In de serie ‘In Dialoog Met…‘ gaat Jonge Geesten, in dialoog met iconen uit de bouwsector. Geen interviews of ondervragingen, maar een tweezijdig gesprek dat uit nieuwsgierigheid voor elkaars generatie en achtergrond wordt gevoerd. De dialogen zijn gericht op het achterhalen van motivaties, gedachten en ideeën. Hoe kunnen we de kwaliteiten van de verschillende generaties combineren om de bouw te innoveren, onze maatschappij te inspireren en in verbinding te blijven met elkaar? De door ons gebruikte methode is gebaseerd op het begrippenkader van TheoryU.

Marc en Daan treffen Ellen van der Wal achter haar laptop op de eerste verdieping van de Bouwcampus. Samen lopen we naar beneden en nemen plaats in het hippe nieuwe café van de Bouwcampus “toch een aanwinst, echte koffie”. Na het voorstellen van onszelf en de uitleg over het doel van het gesprek is Ellen aan de beurt.

“Misschien moet ik even vertellen wat ik heb gedaan en waarom ik hier zit.”

Ellen is groot geworden (van stagiair tot partner) bij architectenbureau Mecanoo, na een periode van 19 jaar was ze toe aan een nieuwe uitdaging.

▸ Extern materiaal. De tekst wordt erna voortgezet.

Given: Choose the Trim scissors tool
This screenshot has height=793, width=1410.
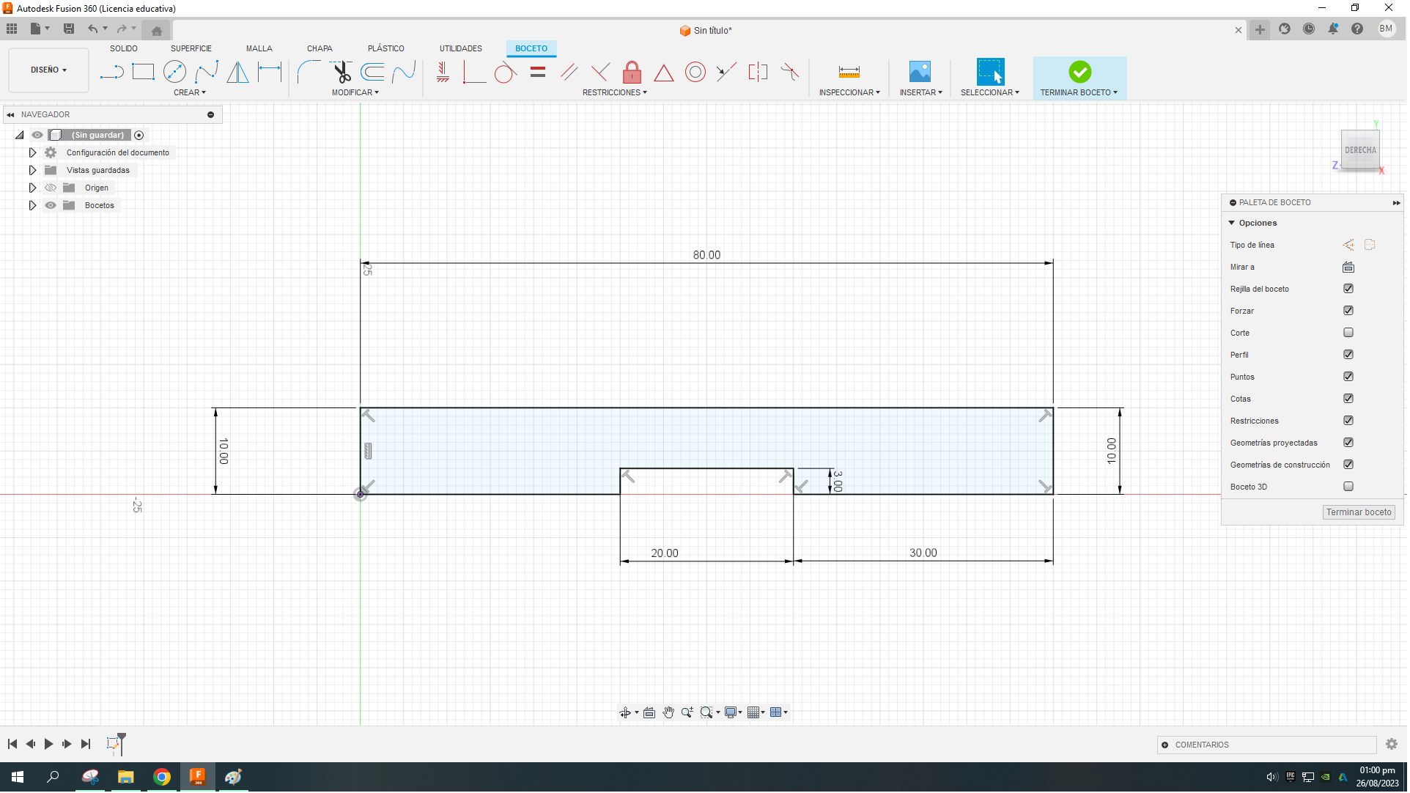Looking at the screenshot, I should (x=342, y=72).
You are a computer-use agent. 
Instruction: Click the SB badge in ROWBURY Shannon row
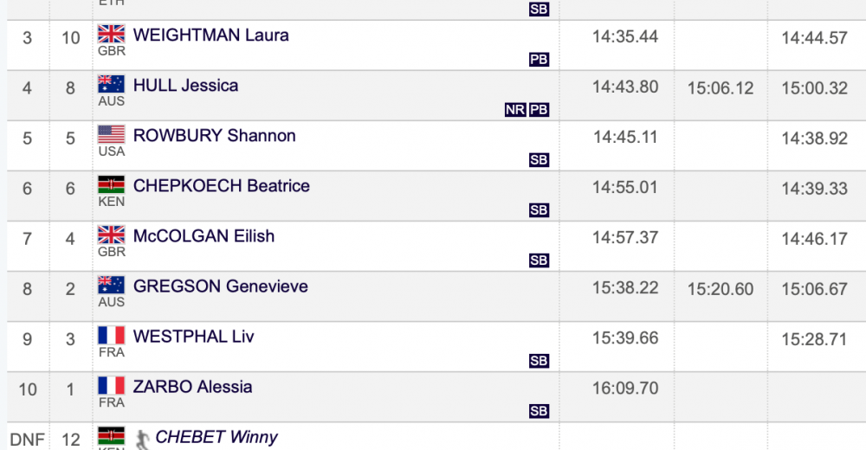point(539,160)
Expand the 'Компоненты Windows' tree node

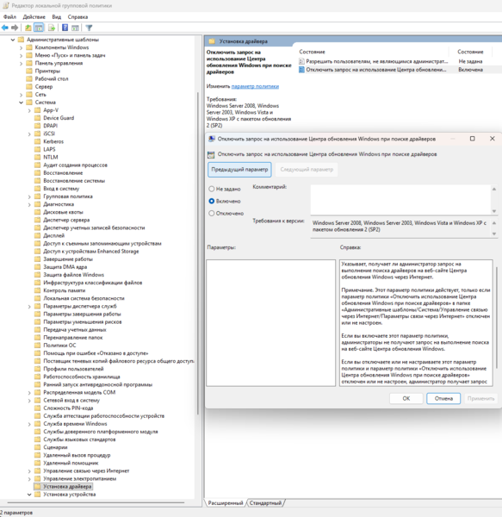(x=21, y=47)
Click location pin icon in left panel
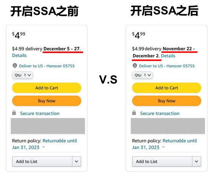The width and height of the screenshot is (209, 174). click(15, 66)
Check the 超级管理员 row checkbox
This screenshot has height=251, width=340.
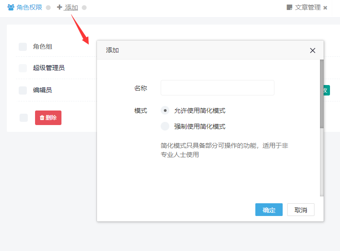tap(23, 68)
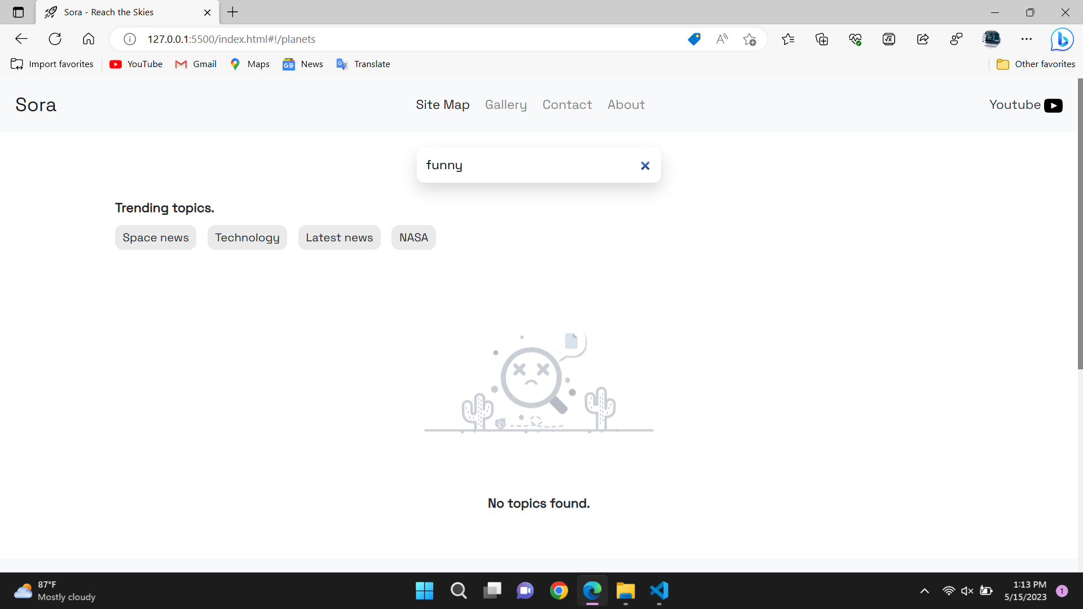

Vanuit De Bouwcampus kwam het verzoek aan de bestuursleden, waar Ellen deel van uitmaakte, uit te kijken naar een business developer. Ze besloot daar niet naar te zoeken maar zelf de vacature te vervullen. In die rol probeert ze verschillende partijen in de bouw te verbinden. Feitelijk een tussenstap naar een nieuwe ambitie: “Het doel is mijn eigen bureau waarin we complexe projecten kunnen aanpakken en ontwerpen, ik blijf natuurlijk architect.” Haar grote inspiratiebron in haar werk is het combineren van verschillende vakgebieden, dat kan op allerlei vlakken zijn en is nu een van haar grote uitdagingen in haar functie op de Bouwcampus.

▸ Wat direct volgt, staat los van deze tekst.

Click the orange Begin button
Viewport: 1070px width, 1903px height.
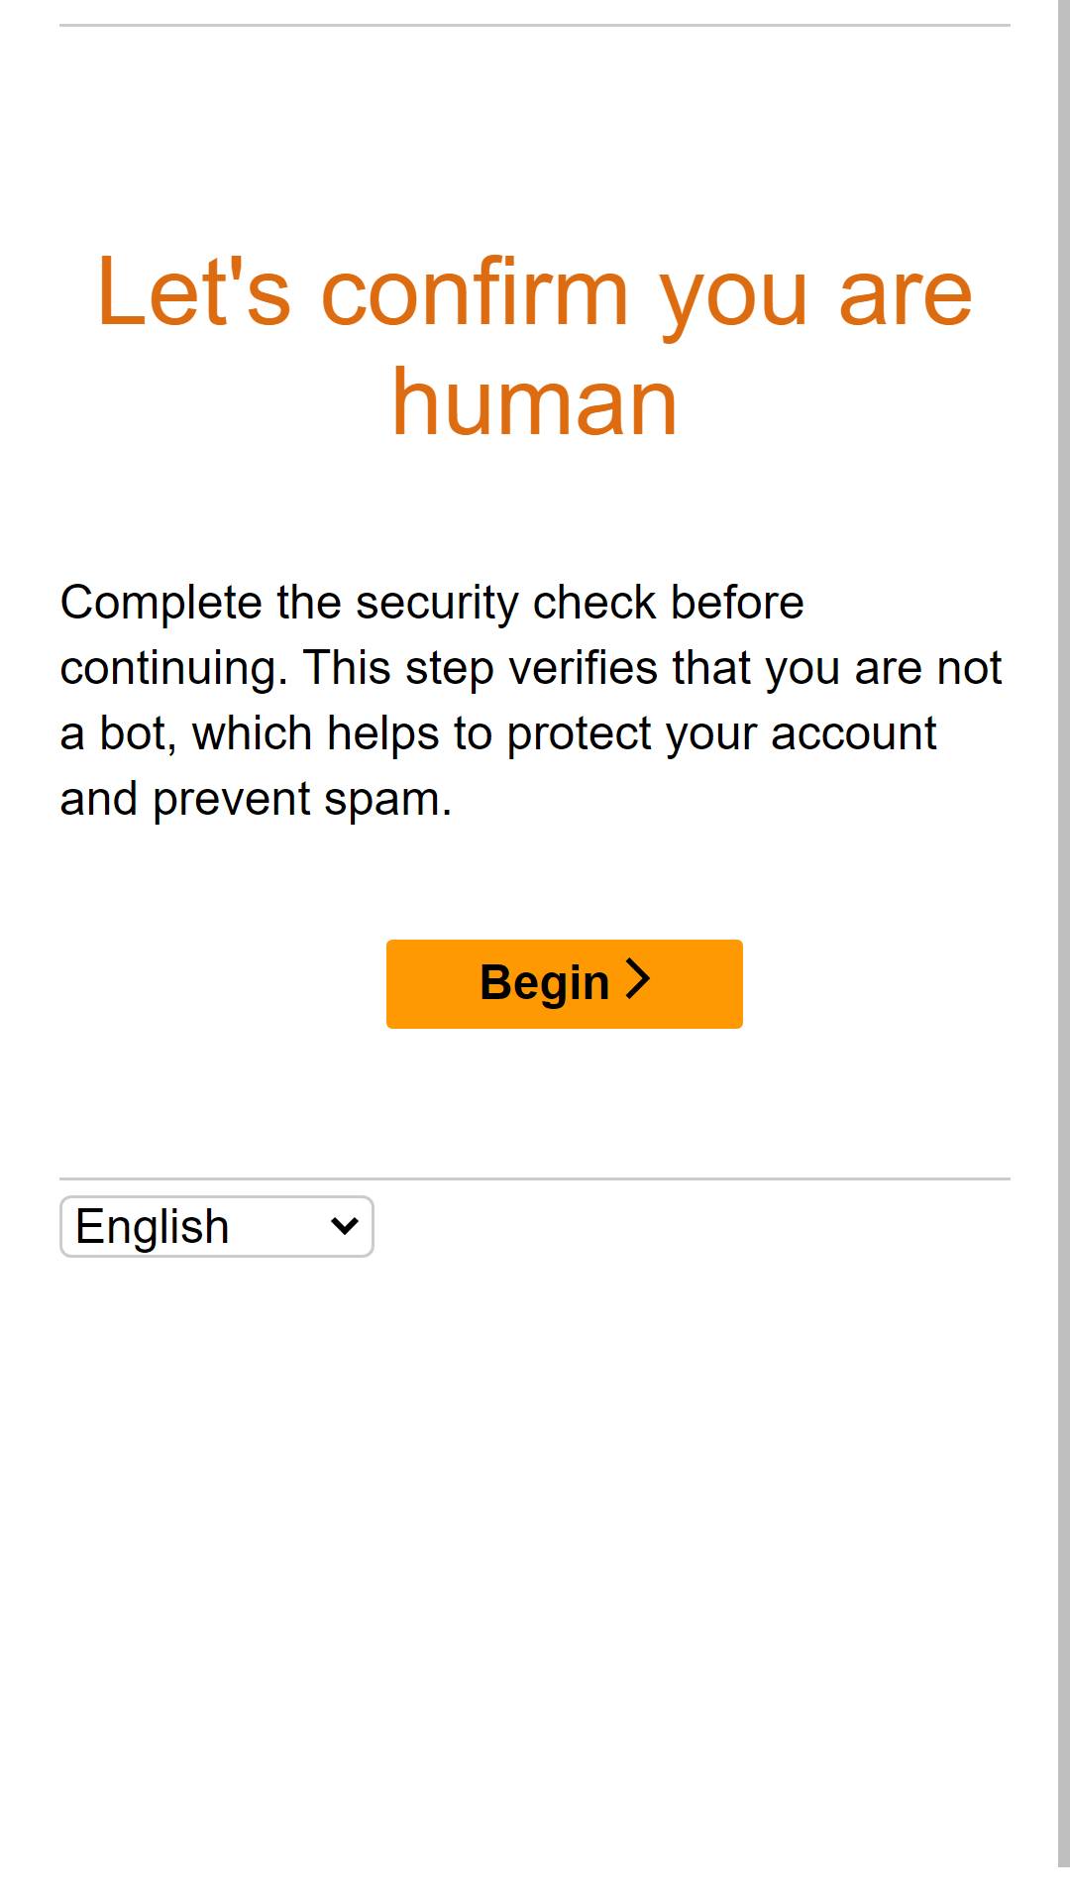coord(565,983)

Ellen begint direct met tekenen, zoals dat een architect eigen is. In dit geval een schema van hoe De Bouwcampus opereert. Ze tekent de verhoudingen tussen de corporatie, de partners en vooral de projecten. Er komen op de bouwcampus heel veel projecten binnen die gaan over de infra, maar er zijn er maar een paar die ook over gebouwen gaan. Vanuit Rijkswaterstaat komen er veel opdrachten binnen. Waarop Daan vraagt: “Zeg je daarmee dat Rijkswaterstaat teveel aanjaagt of anderen juist te weinig?” “Nee dat laatste, anderen zouden nog veel meer projecten naar de bouwcampus kunnen brengen.” De moeilijke taak van Ellen wordt het combineren van vraagstukken ‘van eenlingen’ tot een vraagstuk met een schaal zoals Rijkswaterstaat dat uit zichzelf al heeft.

quote Ellen“Juist het leren tussen generaties vind ik essentieel op De Bouwcampus”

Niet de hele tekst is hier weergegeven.